Problem to solve. Please continue the article about crape murder and crape myrtle pruning, picking up after its final sentence.
-- BEGIN Page extract --
February marks the beginning of annual “Crape Murder” season

Crape murder is a term credited to a 1997 article in Southern Living magazine that refers to the needless late fall and winter practice of cutting crapemyrtles down to stubs.

Many people commit crape murder because they think it promotes better blooms in the coming year. Still others commit crape murder because their crapemyrtle has outgrown the spot where it was planted.Regardless of the motive, crape murder is not only unnecessary, it is detrimental.

But calling it crape murder doesn’t accurately describe what is happening. It can’t really be murder when the victim, the crape myrtle tree, doesn’t die. Dr Gary Bachman from Mississippi State University says a more descriptive and appropriate name should be “crape myrtlation.” Crape myrtlation is the severe and senseless pruning of crape myrtle trees in the late winter. This type of needless pruning results in flushes of weak shoots barely able to hold the summer flower clusters. The severe pruning can also delay flower development. The warm cinnamon, exfoliating bark and beautiful architecture of the branches never have the chance to develop when crape myrtles are mutilated with senseless pruning.
-- END Page extract --
-- BEGIN Data excerpt --
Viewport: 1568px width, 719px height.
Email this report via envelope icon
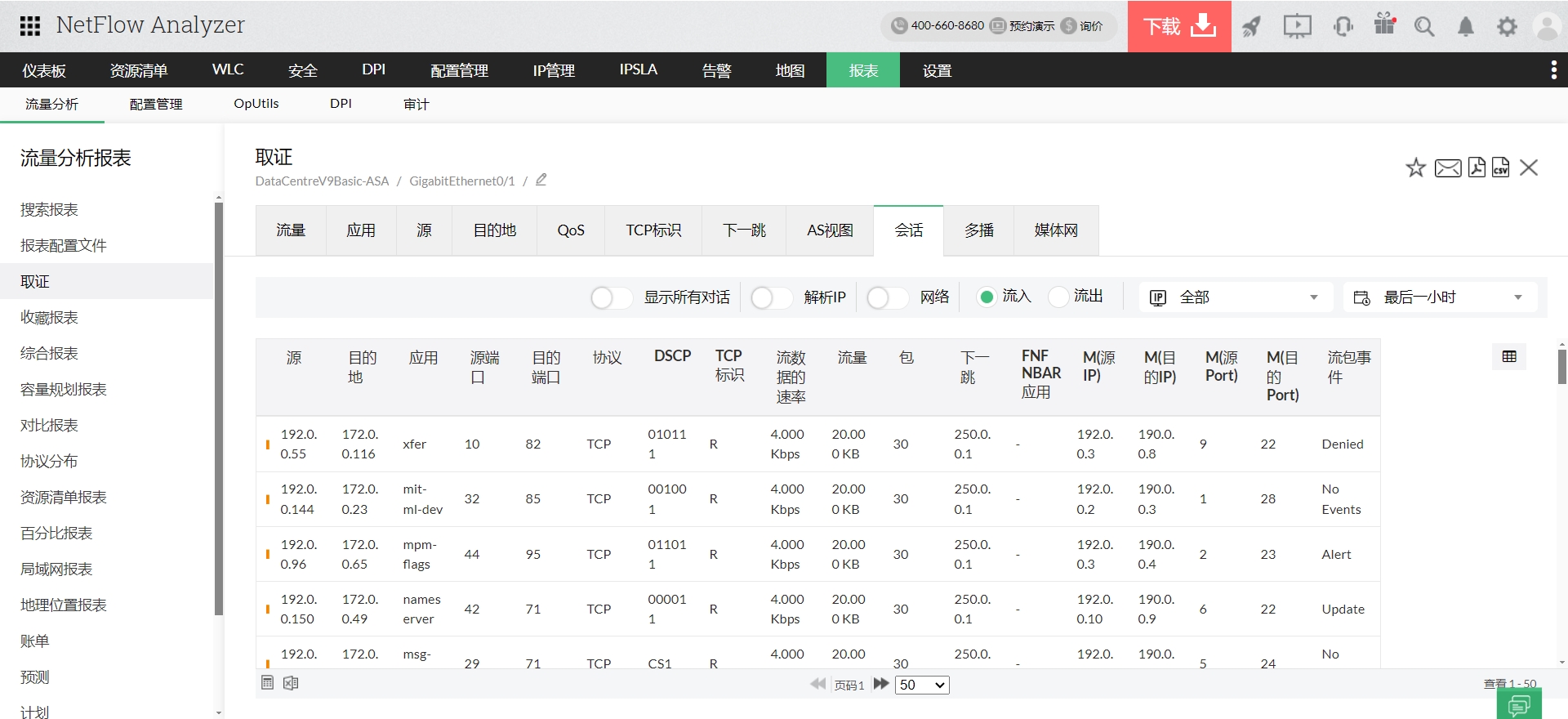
-- END Data excerpt --
Result of the exercise.
Bachman describes how to correctly prune a crape myrtle:
Begin with sharp pruning tools whose use depends on the diameter of the branches and limbs. Use bypass pruners to easily cut back branches up to 3/4 inch in diameter. For branches up to 1 3/4 inches in diameter, use a robust set of loppers. Use a pruning saw on any branches larger than that.

The best-looking crape myrtles are multi trunked and well-structured. Maintaining an odd number of trunks, such as three or five, looks great and preserves enough space for the tree to produce strong growth.

Pruning time is when we should remove any unwanted trunks. Cut them as close to the ground as you can. Then choose the height where you want the branching to start and remove lower branches back to the main trunk.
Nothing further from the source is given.